En algunos sitios, como el Caribe Sur y Sarapiquí, las cámaras del sector determinaron cancelación de reservaciones cercanas al 90%, entre el jueves y el lunes pasados, de acuerdo con sondeos efectuados por esas organizaciones.

Esas dos localidades quedaron prácticamente incomunicadas con el cierre de vías. Al Caribe Sur se llega solo por la ruta 32 o vía a Limón, que permaneció cerrada, recordaron Frank León, presidente de la Cámara de Comercio y Turismo del Caribe Sur, y Andrea Sánchez Campos, propietaria de Faith Glamping Dome Costa Rica, y asociada a la mencionada organización.

Sarapiquí, en tanto, quedó aislado por los bloqueos en la ruta 32 a Limón, en Cariblanco y San Miguel de ese cantón y sobre la ruta a Chilamate, que conduce hacia San Carlos y Guanacaste por la zona norte, explicó Johana Argüello Méndez, vicepresidenta de la cámara de turismo de la región.

En la región de Guanacaste, los empresarios incluso estaban considerando tomar medidas legales en contra de quienes realizaron los bloqueos, de acuerdo con versiones de la Cármara de Turismo Guanacasteca (Caturgua).
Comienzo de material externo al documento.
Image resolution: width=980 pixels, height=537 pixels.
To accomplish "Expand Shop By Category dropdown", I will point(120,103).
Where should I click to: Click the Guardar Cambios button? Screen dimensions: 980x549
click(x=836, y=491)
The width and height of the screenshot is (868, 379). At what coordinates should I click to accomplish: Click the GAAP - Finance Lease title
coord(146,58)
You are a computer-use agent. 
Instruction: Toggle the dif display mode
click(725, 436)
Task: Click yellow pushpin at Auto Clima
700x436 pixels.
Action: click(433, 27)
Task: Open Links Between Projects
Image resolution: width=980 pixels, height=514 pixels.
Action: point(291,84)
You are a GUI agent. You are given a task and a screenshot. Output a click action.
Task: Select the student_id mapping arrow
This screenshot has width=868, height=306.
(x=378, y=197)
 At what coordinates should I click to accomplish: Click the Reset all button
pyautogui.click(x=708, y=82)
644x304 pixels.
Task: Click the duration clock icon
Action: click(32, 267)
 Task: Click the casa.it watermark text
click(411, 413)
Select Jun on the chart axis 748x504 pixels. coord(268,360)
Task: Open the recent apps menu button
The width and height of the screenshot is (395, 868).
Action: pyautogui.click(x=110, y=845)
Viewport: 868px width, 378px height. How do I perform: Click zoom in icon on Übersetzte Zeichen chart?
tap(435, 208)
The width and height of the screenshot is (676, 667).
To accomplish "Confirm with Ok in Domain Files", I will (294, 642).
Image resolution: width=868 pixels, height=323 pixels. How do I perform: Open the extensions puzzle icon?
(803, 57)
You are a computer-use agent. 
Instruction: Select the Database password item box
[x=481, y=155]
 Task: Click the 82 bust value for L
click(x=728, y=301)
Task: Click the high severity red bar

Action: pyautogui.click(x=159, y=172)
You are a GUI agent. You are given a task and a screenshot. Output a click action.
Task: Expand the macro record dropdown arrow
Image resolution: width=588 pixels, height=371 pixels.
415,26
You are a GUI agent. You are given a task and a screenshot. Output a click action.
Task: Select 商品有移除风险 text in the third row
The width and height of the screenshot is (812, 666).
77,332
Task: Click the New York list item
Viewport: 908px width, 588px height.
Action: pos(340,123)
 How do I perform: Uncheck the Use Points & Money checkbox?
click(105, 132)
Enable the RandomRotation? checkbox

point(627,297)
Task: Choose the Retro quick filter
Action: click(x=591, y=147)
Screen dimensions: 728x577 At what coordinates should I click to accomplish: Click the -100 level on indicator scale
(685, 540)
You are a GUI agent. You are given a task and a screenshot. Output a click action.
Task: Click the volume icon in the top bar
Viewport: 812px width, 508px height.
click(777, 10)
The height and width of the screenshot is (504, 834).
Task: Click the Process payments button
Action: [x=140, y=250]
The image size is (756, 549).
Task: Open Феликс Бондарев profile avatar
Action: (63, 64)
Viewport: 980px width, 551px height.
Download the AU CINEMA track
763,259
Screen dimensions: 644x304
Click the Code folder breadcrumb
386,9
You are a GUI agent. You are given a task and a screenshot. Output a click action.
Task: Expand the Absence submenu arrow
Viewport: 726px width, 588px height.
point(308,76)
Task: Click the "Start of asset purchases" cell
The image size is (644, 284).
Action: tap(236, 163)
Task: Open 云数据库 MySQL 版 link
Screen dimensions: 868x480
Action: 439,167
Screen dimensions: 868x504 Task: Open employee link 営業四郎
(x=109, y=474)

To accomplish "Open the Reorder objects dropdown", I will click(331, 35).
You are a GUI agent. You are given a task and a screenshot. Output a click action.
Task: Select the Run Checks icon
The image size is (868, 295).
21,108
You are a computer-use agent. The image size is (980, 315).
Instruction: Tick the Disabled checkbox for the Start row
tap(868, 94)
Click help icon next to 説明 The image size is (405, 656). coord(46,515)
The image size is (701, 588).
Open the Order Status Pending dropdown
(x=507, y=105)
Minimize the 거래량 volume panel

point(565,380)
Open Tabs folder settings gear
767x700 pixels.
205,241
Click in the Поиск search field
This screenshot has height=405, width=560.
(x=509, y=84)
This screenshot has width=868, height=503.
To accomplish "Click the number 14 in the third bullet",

La Fortuna, en tanto, tuvo un impacto menor y por casos aislados, consideró Leovigildo Villegas, presidente de la Cámara de Turismo de la Zona Norte (Catuzon).

Esperanza caída

Sánchez detalló que es propietaria de un emprendimiento al sur de Limón y que desde el jueves y hasta el lunes enfrentó la cancelación del 100% de las reservaciones. “El lunes esto parecía un pueblo fantasma; imagínese una situación de estas en plena temporada alta por las vaciones de medio año y cuando todos estábamos esperando para recuperarnos en está época”, dijo la pequeña empresaria, cuyo centro de hospedaje está en Manzanillo, Caribe Sur.

La empresaria dijo que toda la región tenía las esperanzas cifradas en este temporada, porque la huelga de setiembre del año pasado los afectó mucho. Los meses de setiembre y octubre, recordó, son de alta visitación en el Caribe, contrario a lo tradicional en el resto del país.

Los empresarios, agregó, se prepararon con logística, insumos y materiales, para recibir a los visitantes en la temporada alta y pasaron cinco días prácticamente en cero, se quejó Sánchez.

Además, puso en discusión la imagen de Costa Rica, pues ella tuvo turistas que salieron el jueves y tardaron más de un día en llegar a San José o a La Furtuna, sus próximas paradas. “Me llamaron cuando lograron estar en su sitio de destino; me dijeron que venían al país pura vida y se encontraron con esto”, enfatizó. Algunos de ellos, según Sánchez, dijeron que no recomendarán venir a Costa Rica.

Argüello explicó que la zona de Sarapiquí es de paso entre Limón y Tortuguero con Arenal, La Fortuna y Guanacaste. De inmediato, el propio jueves, se comenzaron a hacer cancelaciones de reservas por ese motivo, señaló.

La Cámara de Turismo de Sarapiquí calculó las pérdidas entre los $48.000 y los $50.000 diarios, según un sondeo entre los afiliados, informó Argüello.

Otros turistas, añadió, iban con destino a varios sitios y se quedaron atrapados en la zona. Entonces, debieron reservar de última hora en Sarapiquí.